The removal of Aspergers Syndrome from the DSM where there are now Autistic Spectrum Disorders. With this topic I go both ways in some regards. Aspergers Syndrome is commonly refereed to a less severe version of Autism or high-functioning Autism in some cases, I don’t like this and never have. When you say your child has high-functioning Autism you are implying that most Autism is low-functioning- I think with the symptoms that would normally classify you for a diagnosis of Aspergers Syndrome now falling on the Autistic Spectrum many more people will use terms like high-functioning and low-functioning to determine where the person falls on the spectrum. I prefer terms in severity, duration, and intensity that have less stigma attached to it.
Another big issue the change in grief or bereavement in the diagnosis of Major Depressive Disorder. Prior to the DSM 5 bereavement was an excluding factor, meaning that if you had the symptoms of Major Depressive Disorder for 2 weeks or more you could not meet the criteria on a bereavement exclusion. There are a couple things that could over ride this that I didn’t learn about until reading this from a post on World of Psychology:
An exception could be made only in certain cases; for example, if the patient were psychotic, suicidal, or severely impaired
I think allowing bereavement to be added is a positive step. I believe some people who may have a predisposition to Depression may get their illness triggered by a loss, in a similar way drug use can trigger schizophrenia in people who are predisposed. Also bereavement affects everyone different, you can tell by the quote above some reactions that can happen. Also many people need therapy services when dealing with the loss of a loved one and just because you get a Depression diagnosis doesn’t mean you have to take medication it could get you eligible for counseling services that may not be covered unless you have a diagnosis.
I am happy about the removal of Gender Identity Disorder from the manual this year and think it’s a great step for the LGBT community, especially youth who are more susceptible to be diagnosed and treated for this disorder.
I approve of gambling being added into the section on Addictive Disorders, I have seen first hand the damage a gambling addiction can have on people and am glad with the addition people more people will be treated and covered my insurance. Some people fear with this inclusion of an addiction being based on a behavior that eventually other behaviors will be added like internet addiction or video game addiction- I am not sure if this will happen or not but people should focus on the now rather than speculating about the future.
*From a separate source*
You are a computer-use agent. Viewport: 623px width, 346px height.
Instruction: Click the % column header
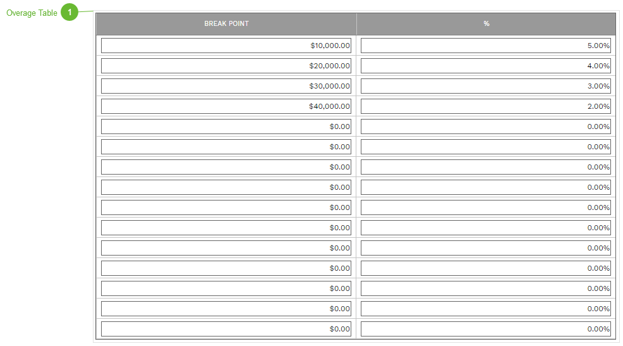click(486, 24)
If the internet or video gaming becomes a prevalent and disabling addiction that it may be added at a latter point and I think both those descriptions can apply to gambling addiction.
I have talked in a prior post about my views on the addition of Disruptive Mood Dysregulation Disorder (DMDD) to stop or redirect childhood bipolar diagnosis, I also talk about the personality disorders not being changed at this time and a little about the changes in the Autistic Spectrum.